Subject: Re: [boost] space complexity of push_relabel_max_flow
From: Dan Jiang (danjiang_at_[hidden])
Date: 2010-04-13 15:37:37
Thanks for the reply. Please see my reply inline.
> Date: Tue, 13 Apr 2010 12:53:45 -0400
> From: jewillco_at_[hidden]
> To: boost_at_[hidden]
> Subject: Re: [boost] space complexity of push_relabel_max_flow
> On Tue, 13 Apr 2010, Dan Jiang wrote:
> > Hi All, I am a new BOOST user and like it very much. I have a question
> > regarding space complexity of push_relabel_max_flow. The
> > push_relabel_max_flow is very efficient compared to Edmond's and Karp.
> > In my application, I need to deal with half a million nodes and half a
> > billion arcs. It requires lots of ram (>= 6gb). Two questions:
> > 1) How do I find out space used per node and per arc?
> I do not know off hand for adjacency_list; it is probably reasonable (one
> integer per edge, some per vertex, plus properties). However, remember
> that dynamically allocated vectors can have up to a 100% space overhead.
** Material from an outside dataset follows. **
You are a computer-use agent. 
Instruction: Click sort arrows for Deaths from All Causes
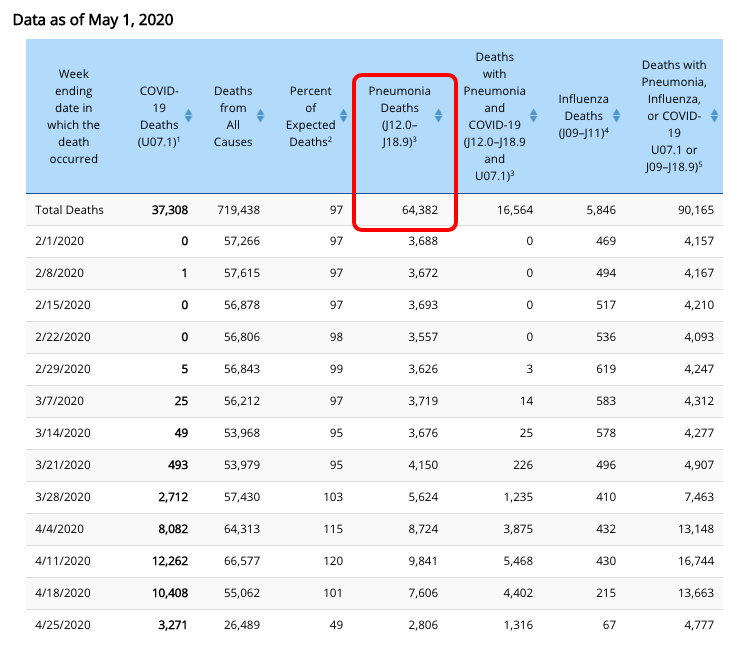[260, 116]
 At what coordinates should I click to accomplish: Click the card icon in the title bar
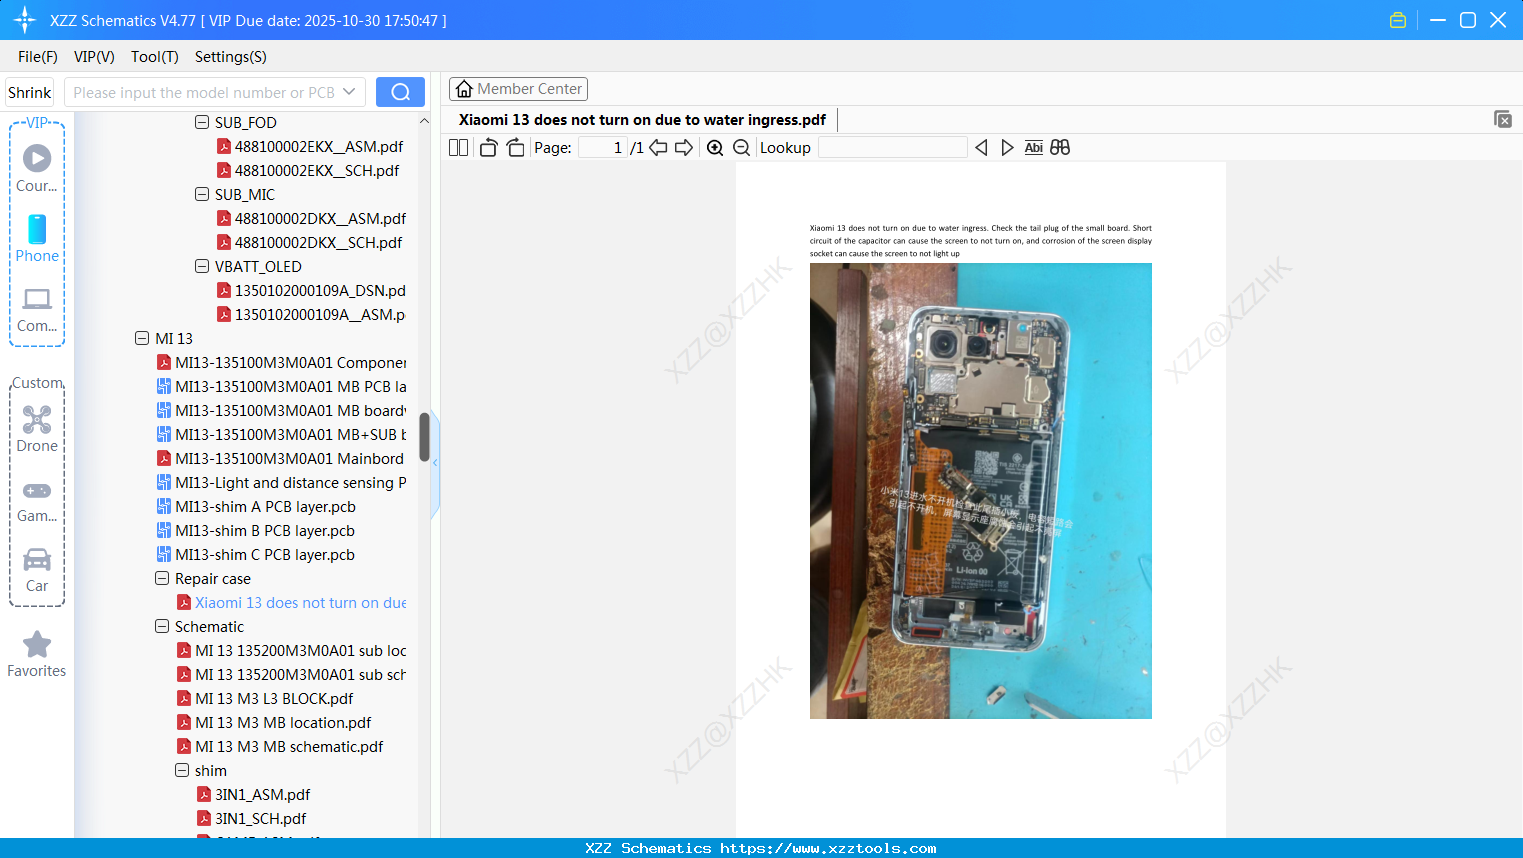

> I would recommend using compressed_sparse_row_graph and then changing the
> EdgeIndex and Vertex types to uint32_t (since you have fewer than 2^32 of
> each). That will use 4 * (nedges + nvertices + 1) bytes of space, plus
> properties; accesses will also likely be faster than for adjacency_list.
I'll try that later on.
> > 2) My network does not need any reverse edge (currently I set the
> > capacity of reverse edge to 0), is there anyway to not supply reverse
> > edges to save space?
> It does not appear so, because of the residual capacities that need to be
> stored. If you can find an algorithm description that doesn't need
> reverse edges, though, it might be possible to change the algorithm to
> remove them.
I just read the push_relabel_max_flow algorithm, it requires reverse edge list and their capacities.
> > 3) Does push_relabel_algorithm dynamically allocates lots of memory
> > (besides the ram required by the input graph, i.e., adjacency_list)?
> It looks like there is a bunch of that. I see six vectors and a queue in
> there, and one of those vectors is a vector of std::lists.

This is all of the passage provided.